EXERCISE :: A word-for-word restatement of every record is required.

** Opening INPUT RECORDS block **

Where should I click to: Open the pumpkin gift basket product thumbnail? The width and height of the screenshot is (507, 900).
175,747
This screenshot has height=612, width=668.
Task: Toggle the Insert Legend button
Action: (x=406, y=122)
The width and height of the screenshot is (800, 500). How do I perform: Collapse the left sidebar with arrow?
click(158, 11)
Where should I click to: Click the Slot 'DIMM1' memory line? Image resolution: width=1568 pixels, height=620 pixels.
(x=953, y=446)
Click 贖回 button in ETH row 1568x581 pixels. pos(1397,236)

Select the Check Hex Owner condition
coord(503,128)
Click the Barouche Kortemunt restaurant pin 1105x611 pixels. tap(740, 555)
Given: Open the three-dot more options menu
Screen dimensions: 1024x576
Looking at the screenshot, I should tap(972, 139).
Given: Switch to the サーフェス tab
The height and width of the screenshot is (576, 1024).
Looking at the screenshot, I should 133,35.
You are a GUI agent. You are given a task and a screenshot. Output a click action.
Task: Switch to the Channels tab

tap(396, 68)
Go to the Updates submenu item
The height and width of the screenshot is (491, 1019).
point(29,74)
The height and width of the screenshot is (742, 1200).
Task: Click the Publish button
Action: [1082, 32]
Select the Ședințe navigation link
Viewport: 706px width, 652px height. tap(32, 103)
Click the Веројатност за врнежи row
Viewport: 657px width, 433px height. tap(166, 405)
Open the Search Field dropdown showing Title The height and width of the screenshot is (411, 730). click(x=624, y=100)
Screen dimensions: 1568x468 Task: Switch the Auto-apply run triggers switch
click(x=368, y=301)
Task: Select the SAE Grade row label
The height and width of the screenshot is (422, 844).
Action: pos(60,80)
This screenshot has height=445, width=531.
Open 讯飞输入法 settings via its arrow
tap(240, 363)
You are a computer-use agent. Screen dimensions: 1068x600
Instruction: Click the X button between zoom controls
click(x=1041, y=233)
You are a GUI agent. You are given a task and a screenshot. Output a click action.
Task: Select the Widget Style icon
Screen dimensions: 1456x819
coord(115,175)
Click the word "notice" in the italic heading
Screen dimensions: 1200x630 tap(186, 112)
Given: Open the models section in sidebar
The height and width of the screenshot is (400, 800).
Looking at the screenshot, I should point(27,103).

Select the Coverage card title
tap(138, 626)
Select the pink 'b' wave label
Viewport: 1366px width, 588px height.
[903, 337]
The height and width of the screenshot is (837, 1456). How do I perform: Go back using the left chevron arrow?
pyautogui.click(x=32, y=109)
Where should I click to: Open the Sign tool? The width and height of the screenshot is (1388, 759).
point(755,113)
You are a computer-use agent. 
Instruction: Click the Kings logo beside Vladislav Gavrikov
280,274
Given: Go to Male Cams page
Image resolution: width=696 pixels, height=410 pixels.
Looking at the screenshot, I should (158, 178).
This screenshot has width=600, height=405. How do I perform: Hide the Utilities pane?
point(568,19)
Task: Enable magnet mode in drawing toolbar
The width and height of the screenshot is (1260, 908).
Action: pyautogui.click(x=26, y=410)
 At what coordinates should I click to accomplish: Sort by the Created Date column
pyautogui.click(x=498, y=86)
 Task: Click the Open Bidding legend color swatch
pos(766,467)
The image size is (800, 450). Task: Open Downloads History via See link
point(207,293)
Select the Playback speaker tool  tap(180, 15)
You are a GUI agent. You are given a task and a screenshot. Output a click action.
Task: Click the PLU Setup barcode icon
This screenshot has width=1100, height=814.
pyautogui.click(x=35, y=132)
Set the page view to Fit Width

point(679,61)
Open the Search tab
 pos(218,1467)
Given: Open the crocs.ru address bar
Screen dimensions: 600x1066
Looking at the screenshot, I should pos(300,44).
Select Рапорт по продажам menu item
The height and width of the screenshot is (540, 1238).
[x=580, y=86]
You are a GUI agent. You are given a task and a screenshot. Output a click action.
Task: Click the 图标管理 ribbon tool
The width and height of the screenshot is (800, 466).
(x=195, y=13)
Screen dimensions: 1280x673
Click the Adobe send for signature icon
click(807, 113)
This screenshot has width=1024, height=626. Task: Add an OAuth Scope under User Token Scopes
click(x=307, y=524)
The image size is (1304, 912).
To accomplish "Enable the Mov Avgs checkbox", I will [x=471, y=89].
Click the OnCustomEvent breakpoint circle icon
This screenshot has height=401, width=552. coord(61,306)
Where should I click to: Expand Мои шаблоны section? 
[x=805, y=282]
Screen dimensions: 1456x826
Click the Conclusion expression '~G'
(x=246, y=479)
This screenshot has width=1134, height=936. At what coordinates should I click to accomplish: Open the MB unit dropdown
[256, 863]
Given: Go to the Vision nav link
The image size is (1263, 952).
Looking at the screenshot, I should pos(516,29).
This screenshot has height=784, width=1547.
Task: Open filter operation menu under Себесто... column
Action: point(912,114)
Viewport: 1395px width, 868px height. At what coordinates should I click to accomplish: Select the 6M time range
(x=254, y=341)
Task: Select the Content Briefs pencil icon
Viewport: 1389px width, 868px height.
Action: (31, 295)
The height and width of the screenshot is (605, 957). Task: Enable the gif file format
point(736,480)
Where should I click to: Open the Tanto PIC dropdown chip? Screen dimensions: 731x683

** Closing INPUT RECORDS block **

SOLUTION ::
Where should I click to: Open the pumpkin gift basket product thumbnail? The width and height of the screenshot is (507, 900).
175,747
This screenshot has height=612, width=668.
Task: Toggle the Insert Legend button
Action: (x=406, y=122)
The width and height of the screenshot is (800, 500). How do I perform: Collapse the left sidebar with arrow?
click(158, 11)
Where should I click to: Click the Slot 'DIMM1' memory line? Image resolution: width=1568 pixels, height=620 pixels.
(x=953, y=446)
Click 贖回 button in ETH row 1568x581 pixels. pos(1397,236)

Select the Check Hex Owner condition
coord(503,128)
Click the Barouche Kortemunt restaurant pin 1105x611 pixels. tap(740, 555)
Given: Open the three-dot more options menu
Screen dimensions: 1024x576
Looking at the screenshot, I should tap(972, 139).
Given: Switch to the サーフェス tab
The height and width of the screenshot is (576, 1024).
Looking at the screenshot, I should 133,35.
You are a GUI agent. You are given a task and a screenshot. Output a click action.
Task: Switch to the Channels tab

tap(396, 68)
Go to the Updates submenu item
The height and width of the screenshot is (491, 1019).
point(29,74)
The height and width of the screenshot is (742, 1200).
Task: Click the Publish button
Action: [1082, 32]
Select the Ședințe navigation link
Viewport: 706px width, 652px height. tap(32, 103)
Click the Веројатност за врнежи row
Viewport: 657px width, 433px height. tap(166, 405)
Open the Search Field dropdown showing Title The height and width of the screenshot is (411, 730). click(x=624, y=100)
Screen dimensions: 1568x468 Task: Switch the Auto-apply run triggers switch
click(x=368, y=301)
Task: Select the SAE Grade row label
The height and width of the screenshot is (422, 844).
Action: pos(60,80)
This screenshot has height=445, width=531.
Open 讯飞输入法 settings via its arrow
tap(240, 363)
You are a computer-use agent. Screen dimensions: 1068x600
Instruction: Click the X button between zoom controls
click(x=1041, y=233)
You are a GUI agent. You are given a task and a screenshot. Output a click action.
Task: Select the Widget Style icon
Screen dimensions: 1456x819
coord(115,175)
Click the word "notice" in the italic heading
Screen dimensions: 1200x630 tap(186, 112)
Given: Open the models section in sidebar
The height and width of the screenshot is (400, 800).
Looking at the screenshot, I should point(27,103).

Select the Coverage card title
tap(138, 626)
Select the pink 'b' wave label
Viewport: 1366px width, 588px height.
[903, 337]
The height and width of the screenshot is (837, 1456). How do I perform: Go back using the left chevron arrow?
pyautogui.click(x=32, y=109)
Where should I click to: Open the Sign tool? The width and height of the screenshot is (1388, 759).
point(755,113)
You are a computer-use agent. 
Instruction: Click the Kings logo beside Vladislav Gavrikov
280,274
Given: Go to Male Cams page
Image resolution: width=696 pixels, height=410 pixels.
Looking at the screenshot, I should (158, 178).
This screenshot has width=600, height=405. How do I perform: Hide the Utilities pane?
point(568,19)
Task: Enable magnet mode in drawing toolbar
The width and height of the screenshot is (1260, 908).
Action: pyautogui.click(x=26, y=410)
 At what coordinates should I click to accomplish: Sort by the Created Date column
pyautogui.click(x=498, y=86)
 Task: Click the Open Bidding legend color swatch
pos(766,467)
The image size is (800, 450). Task: Open Downloads History via See link
point(207,293)
Select the Playback speaker tool  tap(180, 15)
You are a GUI agent. You are given a task and a screenshot. Output a click action.
Task: Click the PLU Setup barcode icon
This screenshot has width=1100, height=814.
pyautogui.click(x=35, y=132)
Set the page view to Fit Width

point(679,61)
Open the Search tab
 pos(218,1467)
Given: Open the crocs.ru address bar
Screen dimensions: 600x1066
Looking at the screenshot, I should pos(300,44).
Select Рапорт по продажам menu item
The height and width of the screenshot is (540, 1238).
[x=580, y=86]
You are a GUI agent. You are given a task and a screenshot. Output a click action.
Task: Click the 图标管理 ribbon tool
The width and height of the screenshot is (800, 466).
(x=195, y=13)
Screen dimensions: 1280x673
Click the Adobe send for signature icon
click(807, 113)
This screenshot has width=1024, height=626. Task: Add an OAuth Scope under User Token Scopes
click(x=307, y=524)
The image size is (1304, 912).
To accomplish "Enable the Mov Avgs checkbox", I will [x=471, y=89].
Click the OnCustomEvent breakpoint circle icon
This screenshot has height=401, width=552. coord(61,306)
Where should I click to: Expand Мои шаблоны section? 
[x=805, y=282]
Screen dimensions: 1456x826
Click the Conclusion expression '~G'
(x=246, y=479)
This screenshot has width=1134, height=936. At what coordinates should I click to accomplish: Open the MB unit dropdown
[256, 863]
Given: Go to the Vision nav link
The image size is (1263, 952).
Looking at the screenshot, I should pos(516,29).
This screenshot has height=784, width=1547.
Task: Open filter operation menu under Себесто... column
Action: point(912,114)
Viewport: 1395px width, 868px height. At what coordinates should I click to accomplish: Select the 6M time range
(x=254, y=341)
Task: Select the Content Briefs pencil icon
Viewport: 1389px width, 868px height.
Action: (31, 295)
The height and width of the screenshot is (605, 957). Task: Enable the gif file format
point(736,480)
Where should I click to: Open the Tanto PIC dropdown chip? Screen dimensions: 731x683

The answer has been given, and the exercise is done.